Enhanced phosphorylation of caveolar PKC-α limits peptide internalization in lung endothelial cells

We previously reported that the vasoactive peptide 1 (P1, SSWRRKRKESS) modulates the tension of pulmonary artery vessels through caveolar endothelial nitric oxide synthase (eNOS) activation in intact lung endothelial cells (ECs). Since PKC-alpha is a caveolae resident protein and caveolae play a critical role in the peptide internalization process, we determined whether modulation of caveolae and/or caveolar PKC-alpha phosphorylation regulates internalization of P1 in lung ECs. Cell monolayers were incubated in culture medium containing Rhodamine red-labeled P1 (100 mu M) for 0-120 min. Confocal examinations indicate that P1 internalization is time-dependent and reaches a plateau at 60 min. Caveolae disruption by methyl-beta-cyclodextrin (CD) and filipin (FIL) inhibited the internalization of P1 in ECs suggesting that P1 internalizes via caveolae.
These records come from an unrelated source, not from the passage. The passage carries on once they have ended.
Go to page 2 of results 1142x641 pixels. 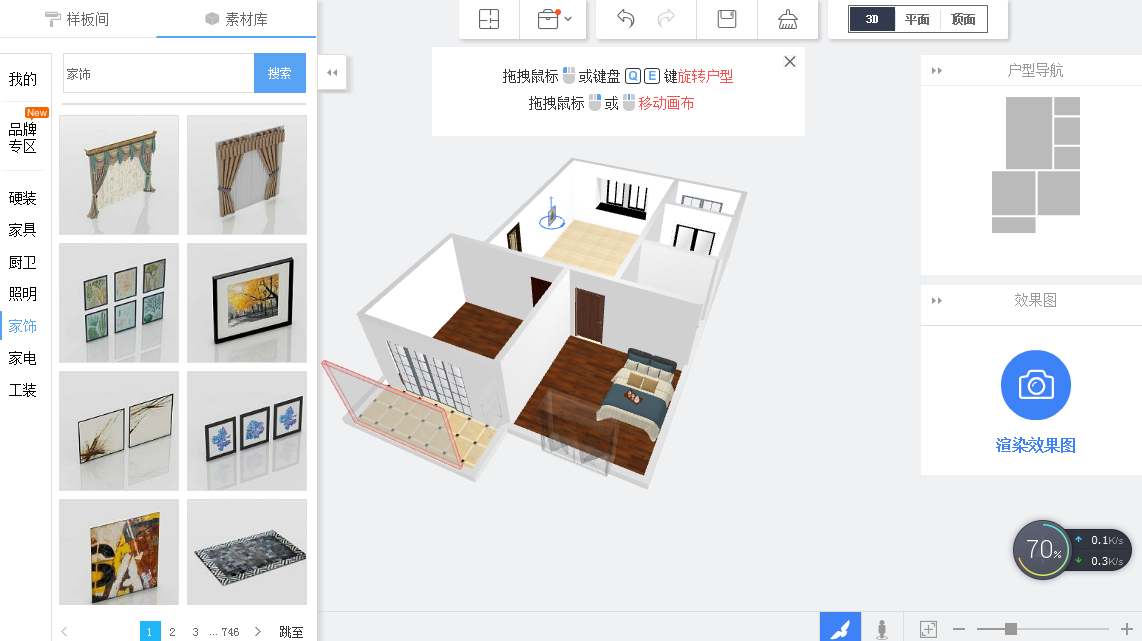pos(175,631)
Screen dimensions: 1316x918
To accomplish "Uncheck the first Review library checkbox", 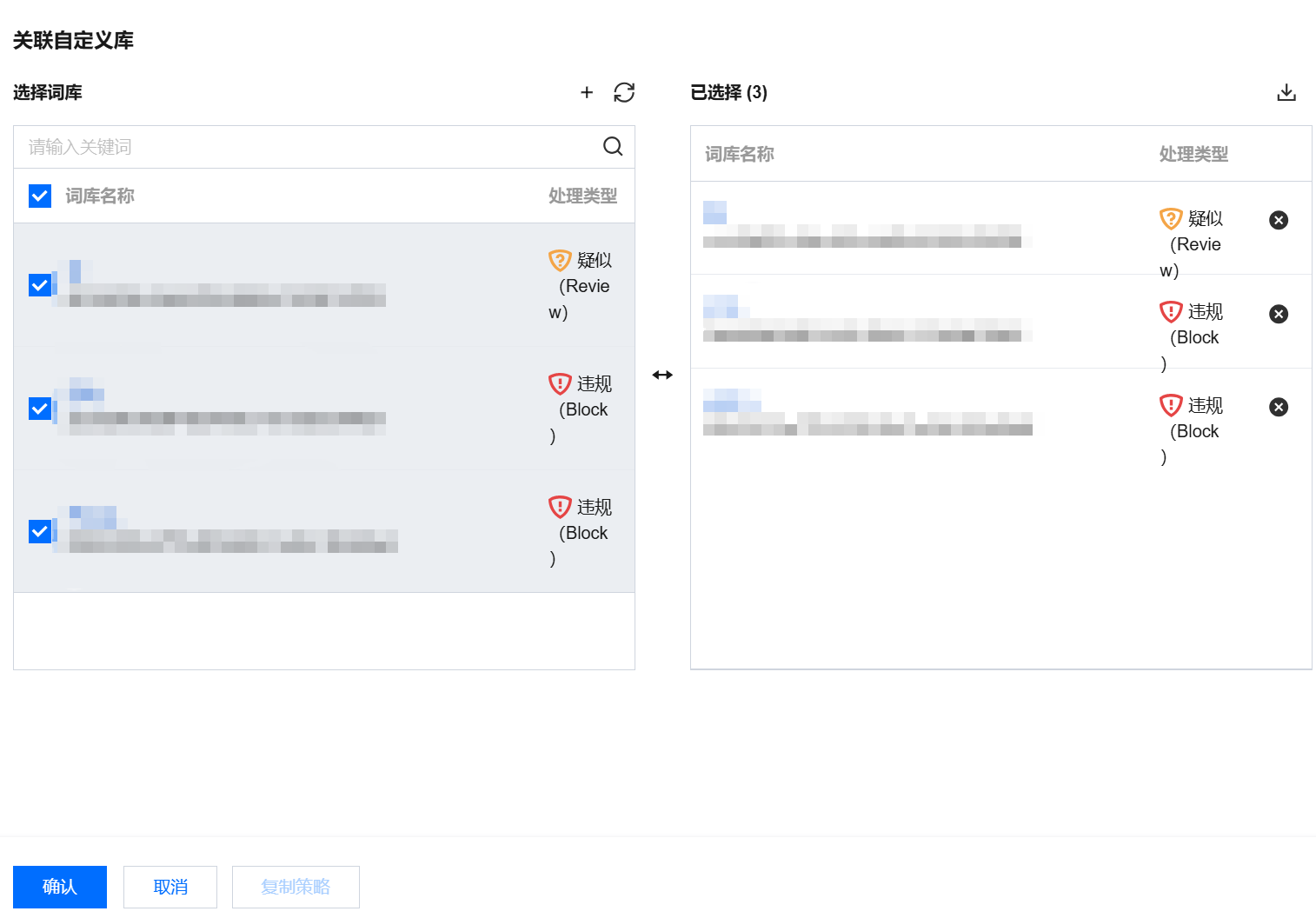I will (40, 284).
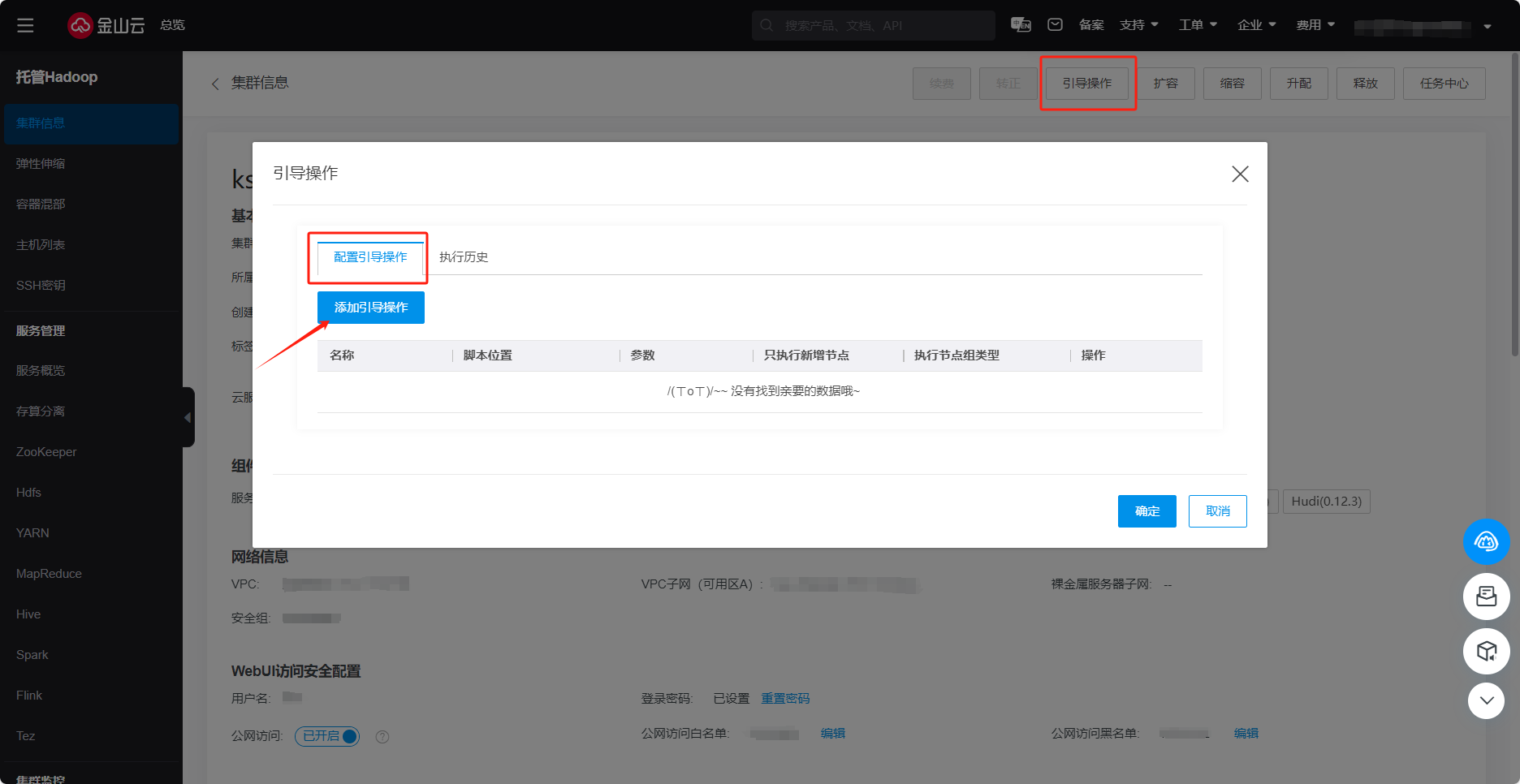Select the 配置引导操作 tab

370,257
P1-stimulation also enhances phosphorylation of caveolar PKC-alpha and increases intracellular calcium (Ca2+) release in intact cells suggesting that P1 internalization is regulated by PKC-alpha in ECs. To confirm the roles of increased phosphorylation of PKC-alpha and Ca2+ release in internalization of P1, PKC-alpha modulation by phorbol ester (PMA), PKC-alpha knockdown, and Ca2+ scavenger BAPTA-AM model systems were used. PMA-stimulated phosphorylation of caveolar PKC-alpha is associated with significant reduction in P1 internalization. In contrast, PKC-alpha deficiency and reduced phosphorylation of PKC-alpha enhanced P1 internalization. P1-mediated increased phosphorylation of PKC-alpha appears to be associated with increased intracellular calcium (Ca2+) release since the Ca2+ scavenger BAPTA-AM enhanced P1 internalization. These data indicate that caveolar integrity and P1-mediated increased phosphorylation of caveolar PKC-alpha play crucial roles in the regulation of P1 internalization in lung ECs.